Leguan Island is a small island situated in the delta of the Essequibo River on the coast of Guyana, South America. The island is shaped like a gull wing and is 9 mi long and 2 mi wide at its widest, making it roughly 12 sqmi in area. When settlers first arrived on the island, they found many iguanas, hence the name Leguan Island. (Leguaan is the Dutch word for iguana.)

== Demographics ==
Leguan has an estimated population of 2,500 as of 2018, living in 36 demarcated villages. Settlements include Maryville, Le Bagatelle, Richmond Hill and Uniform. Villages are supported by the Leguan Neighbourhood Democratic Council.

The population has declined fairly rapidly during the past decade , as residents leave to settle in more urban parts of Guyana or migrate, often to the United States, Canada, the United Kingdom, or to various Caribbean islands. Leguan is primarily a rice-farming and cattle-rearing community, with roughly 3,000 acres devoted toward rice cultivation, 3,000 for cash crops, and another 2,500 for cattle. Other occupations on the island include government administration, teaching, health care and policing.

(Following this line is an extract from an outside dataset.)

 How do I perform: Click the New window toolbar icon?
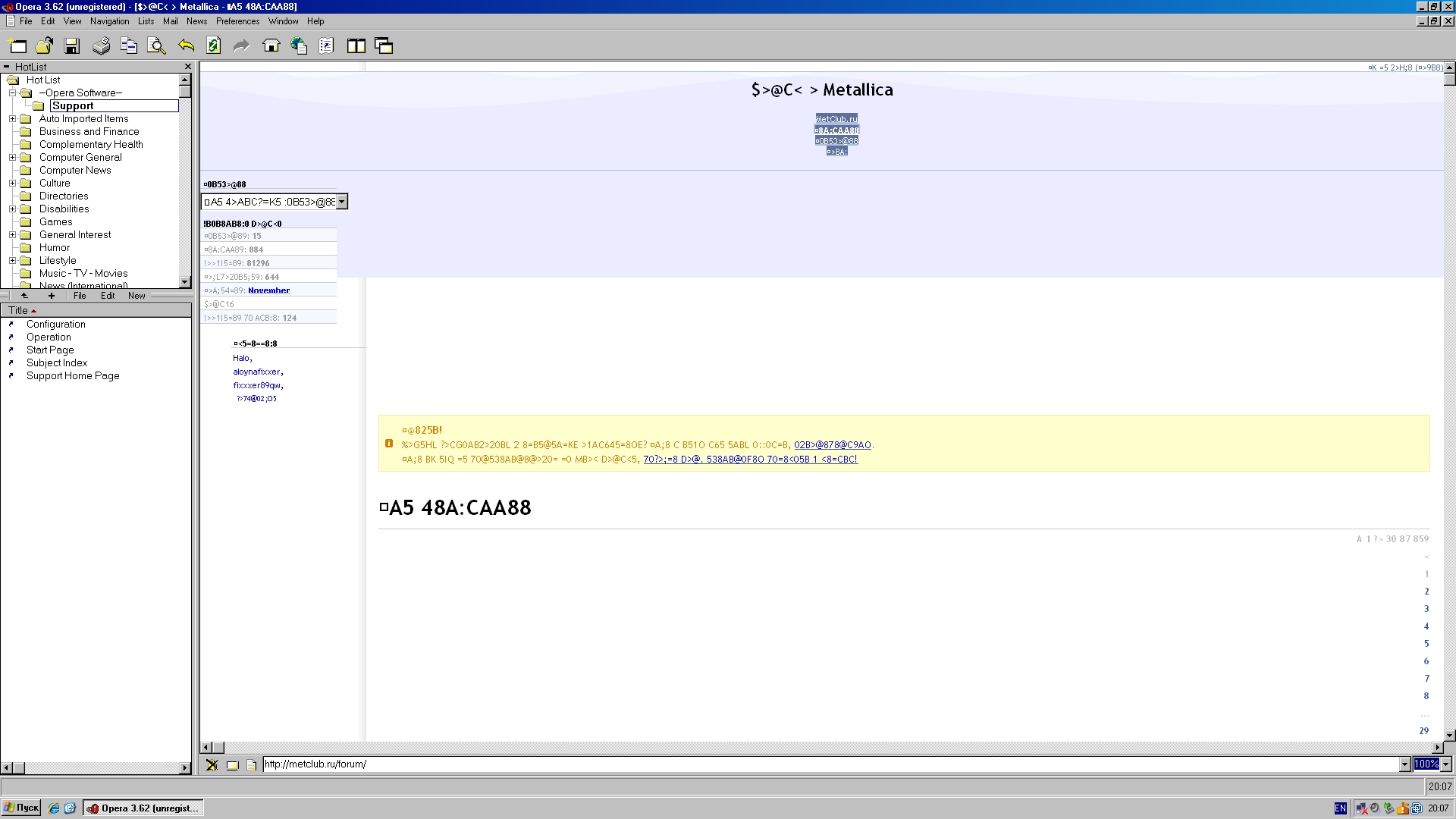pos(17,46)
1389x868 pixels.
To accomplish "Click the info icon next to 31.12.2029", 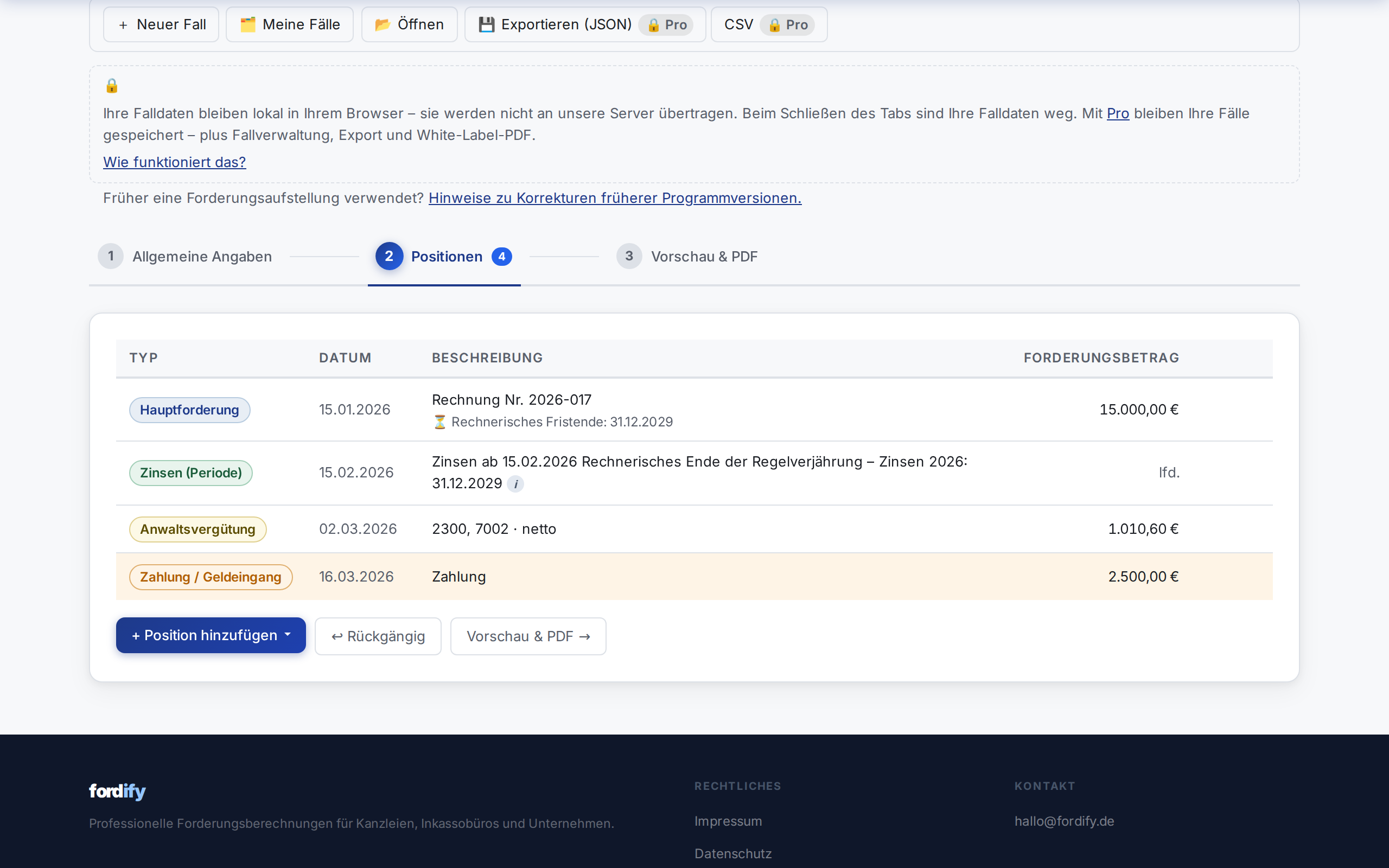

Leguan is of roughly 82% East Indian ancestry and 17% African ancestry. The remaining approximately 1% of the population are foreign-born Chinese, Canadian, American and English, most of whom are involved in community development work with religious or state organizations. A majority of Leguan residents are Hindu. The minority variously follow Islam, Christianity and the Rastafari movement. Leguan is situated in the Essequibo River, next to another island named Wakenaam. There are six rice factories located on the island, the largest being Mustapha Pasha Rice Milling Enterprise, Baseeran Pasha Rice Milling Enterprise, Chand's Rice Milling Enterprise, RN Persaud & Company Ltd and the Ojha's. The primary mode of transportation on Leguan is by bicycle. Many people also have motorbikes, and a small group of people have cars. There is some taxi service but no bus.

== Infrastructure ==
The island is home to the regional government office for the Essequibo Islands. The regional office serves the other populated islands of the Essequibo River delta, Wakenaam Island and Hogg Island. Leguan has five elementary schools and one secondary school. The secondary school currently serves about 300 students in grades seven through eleven, or forms one through five.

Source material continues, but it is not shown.